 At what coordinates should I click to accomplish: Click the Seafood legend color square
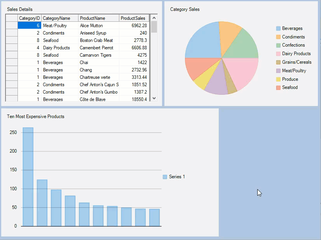[278, 87]
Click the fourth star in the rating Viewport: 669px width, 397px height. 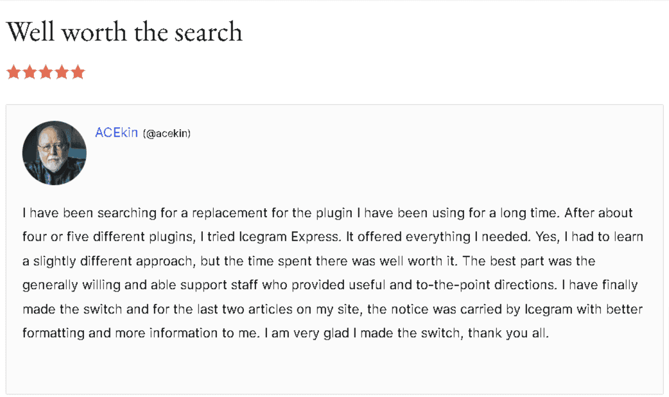(x=62, y=72)
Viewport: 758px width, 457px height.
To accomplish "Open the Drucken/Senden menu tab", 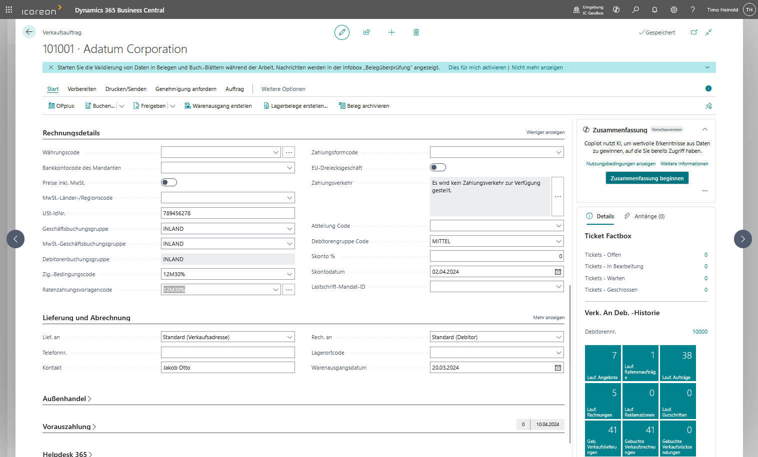I will coord(126,89).
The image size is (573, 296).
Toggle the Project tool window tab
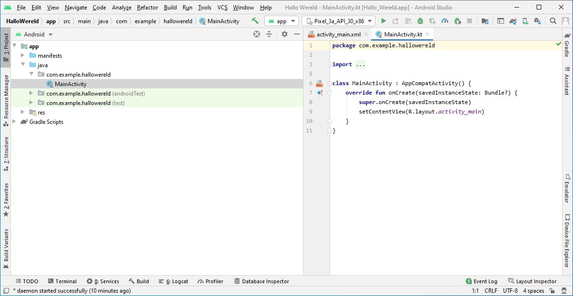click(6, 47)
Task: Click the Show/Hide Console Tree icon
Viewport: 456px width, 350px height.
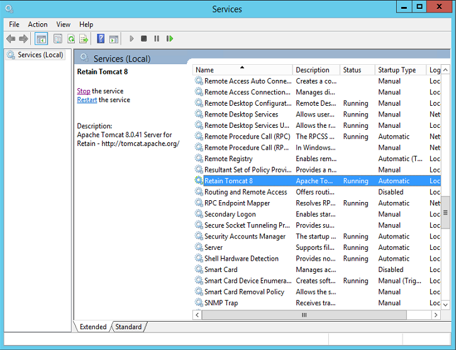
= = =
• **What is needed**
Pictures must be left out of the answer, which should be exactly the lines from the one holding "Toggle the Project tool window tab" through the last line of the entries above, both included; please add nothing.

• **Response**
Toggle the Project tool window tab
click(6, 47)
Task: Click the Show/Hide Console Tree icon
Viewport: 456px width, 350px height.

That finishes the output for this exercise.